TO DO
Please carry the GitHub issue thread about getting EasyBuild working on a Bright cluster with Lmod further, picking up after its last comment.

GIVEN TEXT
..........

Bright-Computing / bic

Bright-Illumina collaboration
GNU General Public License v2.0
4 stars 5 forks source link

Deliver/verify that EasyBuild works on a Bright cluster with Lmod, in default rollout #6

Open fgeorgatos opened 8 years ago

fgeorgatos commented 8 years ago

This requires #5

Related question @plabrop :

EB can be delivered via a module created by bootstrap process; would that be the preferred way or, an rpm delivery is more appropriate; if so, who creates the rpm and how

boegel commented 8 years ago

Strictly speaking, this does not require #5 (EasyBuild also works with Tmod), but it makes sense to tackle #5 too.

..........

THE DATA
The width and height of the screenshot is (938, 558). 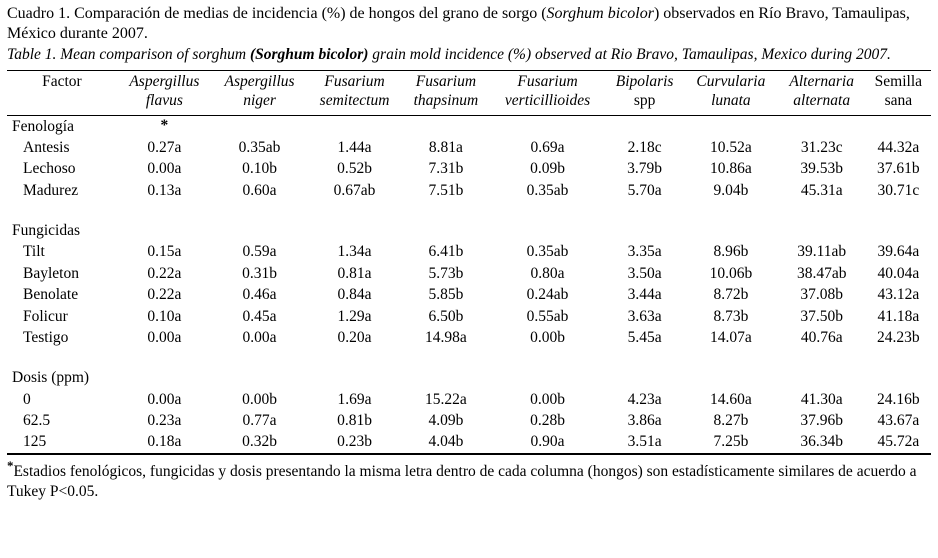 What do you see at coordinates (822, 399) in the screenshot?
I see `value-cell: 41.30a` at bounding box center [822, 399].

..........

TASK RESPONSE
If you need a .spec file for EasyBuild, go shop at https://github.com/openhpc/ohpc/blob/obs/OpenHPC_1.0.1_Factory/components/dev-tools/easybuild/SPECS/easybuild.spec

boegel commented 8 years ago

@fgeorgatos: not sure why you assigned this to me, what's expected from me here exactly? A test script for EasyBuild?

I suggest you run this:

#!/bin/bash

# stop on any error
set -e
# simply check on whether 'eb' command is available, and whether it runs
eb --version
# run EasyBuild framework test suite, using Lmod as modules tool
# (this takes a while, i.e. ~10-20m)
export TEST_EASYBUILD_MODULES_TOOL=Lmod
python -O -m test.framework.suite
# check if easyblocks are available
eb --list-easyblocks | grep ConfigureMake
# check if easyconfigs are available
eb --search ^intel | grep intel-2016a.eb
echo SUCCESS

It'll take a while, but if is passes, eb works (and there's not cruft left behind).

fgeorgatos commented 8 years ago

yes, that's what was needed (I guess if that runs OK, anybody could say it's a green light for this issue!)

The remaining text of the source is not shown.